American vs. European
By European Spanish I mean the Spanish that is spoken in Spain. The standard European Spanish (the prestige dialect, the one most associated with Spain, etc.) is easily distinguishable from most varieties of American Spanish because it has the sound /θ/, which is like English th in thorn, and it contrasts with /s/. If you hear the z in zapato and the c in cerca pronounced like this, while the s in súper is pronounced differently, then the speaker is almost surely from Spain. In most of Spain, also, the /s/ often comes out with a kind of "whistle" or "rustle" (technical details aside).
Most American varieties of Spanish don't have this distinction, so the initial sounds of zapato, cerca and súper are the same: /s/. This /s/ is also pronounced differently; it sounds flatter, more like English /s/.
There are places in Spain (Andalucía mostly) where people do not distinguish /θ/ and /s/, and sometimes they only use /θ/ (but these are the minority).
Mexican vs. others
Standard Mexican Spanish has a particular rhythm. According to some it has taken after English in that it's stress-timed. This means that the time between stressed syllables tends to be the same, and the non-stressed syllables in between tend to get squeezed, their vowels shortened or dropped.

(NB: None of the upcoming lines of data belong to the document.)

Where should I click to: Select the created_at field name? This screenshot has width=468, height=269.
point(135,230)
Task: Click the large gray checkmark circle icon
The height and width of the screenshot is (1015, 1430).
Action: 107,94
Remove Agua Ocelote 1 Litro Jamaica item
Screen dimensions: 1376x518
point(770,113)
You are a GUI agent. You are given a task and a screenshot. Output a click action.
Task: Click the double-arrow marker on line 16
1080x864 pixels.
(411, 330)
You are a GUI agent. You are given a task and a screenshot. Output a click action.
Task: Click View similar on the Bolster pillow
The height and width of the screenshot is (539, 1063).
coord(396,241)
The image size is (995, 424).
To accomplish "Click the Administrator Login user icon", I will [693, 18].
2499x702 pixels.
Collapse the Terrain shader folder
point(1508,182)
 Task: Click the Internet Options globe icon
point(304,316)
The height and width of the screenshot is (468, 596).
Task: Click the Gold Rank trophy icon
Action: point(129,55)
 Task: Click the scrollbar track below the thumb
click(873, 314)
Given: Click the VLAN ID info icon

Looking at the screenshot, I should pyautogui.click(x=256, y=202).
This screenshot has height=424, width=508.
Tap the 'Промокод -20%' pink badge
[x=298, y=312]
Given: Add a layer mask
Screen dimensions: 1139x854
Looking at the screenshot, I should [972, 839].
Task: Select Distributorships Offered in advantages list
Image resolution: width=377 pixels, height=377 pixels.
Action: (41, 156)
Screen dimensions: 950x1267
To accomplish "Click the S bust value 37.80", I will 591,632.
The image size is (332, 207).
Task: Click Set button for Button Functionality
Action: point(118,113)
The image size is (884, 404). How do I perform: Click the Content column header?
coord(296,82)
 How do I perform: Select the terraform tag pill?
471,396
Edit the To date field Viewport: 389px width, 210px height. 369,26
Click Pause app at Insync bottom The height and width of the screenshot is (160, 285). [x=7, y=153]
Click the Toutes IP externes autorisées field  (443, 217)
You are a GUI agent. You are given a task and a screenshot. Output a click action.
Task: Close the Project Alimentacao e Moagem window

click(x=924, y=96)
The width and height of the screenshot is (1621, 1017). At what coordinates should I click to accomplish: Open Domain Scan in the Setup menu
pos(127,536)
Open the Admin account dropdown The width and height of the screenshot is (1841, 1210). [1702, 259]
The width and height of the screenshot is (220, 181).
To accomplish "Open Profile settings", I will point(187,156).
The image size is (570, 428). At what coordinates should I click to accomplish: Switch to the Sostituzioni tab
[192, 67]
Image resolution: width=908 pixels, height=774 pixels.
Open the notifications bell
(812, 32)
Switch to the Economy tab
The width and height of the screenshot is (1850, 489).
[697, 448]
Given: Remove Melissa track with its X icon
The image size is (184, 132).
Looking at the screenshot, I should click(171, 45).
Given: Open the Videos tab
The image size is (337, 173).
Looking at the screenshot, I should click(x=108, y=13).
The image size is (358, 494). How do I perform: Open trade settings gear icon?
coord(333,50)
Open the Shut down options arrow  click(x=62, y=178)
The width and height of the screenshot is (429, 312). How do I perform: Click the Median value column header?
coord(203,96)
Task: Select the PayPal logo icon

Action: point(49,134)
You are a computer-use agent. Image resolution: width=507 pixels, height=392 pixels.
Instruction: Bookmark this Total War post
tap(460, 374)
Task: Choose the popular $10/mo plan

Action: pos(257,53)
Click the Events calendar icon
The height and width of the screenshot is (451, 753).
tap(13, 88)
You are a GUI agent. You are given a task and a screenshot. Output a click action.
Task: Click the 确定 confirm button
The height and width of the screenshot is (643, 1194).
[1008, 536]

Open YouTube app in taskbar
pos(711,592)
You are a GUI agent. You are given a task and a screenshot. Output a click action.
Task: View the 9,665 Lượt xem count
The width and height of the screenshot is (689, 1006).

In contrast, other varieties of Spanish are syllable-timed: they have a more-or-less constant tempo, all syllables lasting about the same, and vowels are not consistently dropped or reduced.
Rioplatense vs. others
Rioplatense Spanish is spoken by many Argentinians and Uruguayans, not all around the mouth of the Río de la Plata, but along its tributaries and in the south of Argentina. It's very recognizable because its rhythm and intonation resembles that of (standard) Italian. It has a particular way of pronouncing the sounds written ll and y, with a strong friction (almost like English sh or French j), and it also employs voseo, whereby the second person singular pronoun is vos and the corresponding verb endings change. Even if you don't know these verb endings, you'll immediately notice that the stress is on the last syllable (over the ending) instead of on the verb root as usual.
Voseo is found in many other dialects but only in Rioplatense is it almost universal to the exclusion of other conjugations.
Andean Spanish is spoken by people mostly in Ecuador, Peru, Bolivia and northwestern Argentina (also parts of Chile and Colombia). One salient feature is that the rr sound (or r at the beginning of words) becames a voiced retroflex sibilant. This is difficult to explain, but you can hear it here (the singer says: «cantando al sol como la cigarra»).
Some dialects of Andean Spanish are also notable for pronouncing ll and y distinctly, which is not done in most other dialects.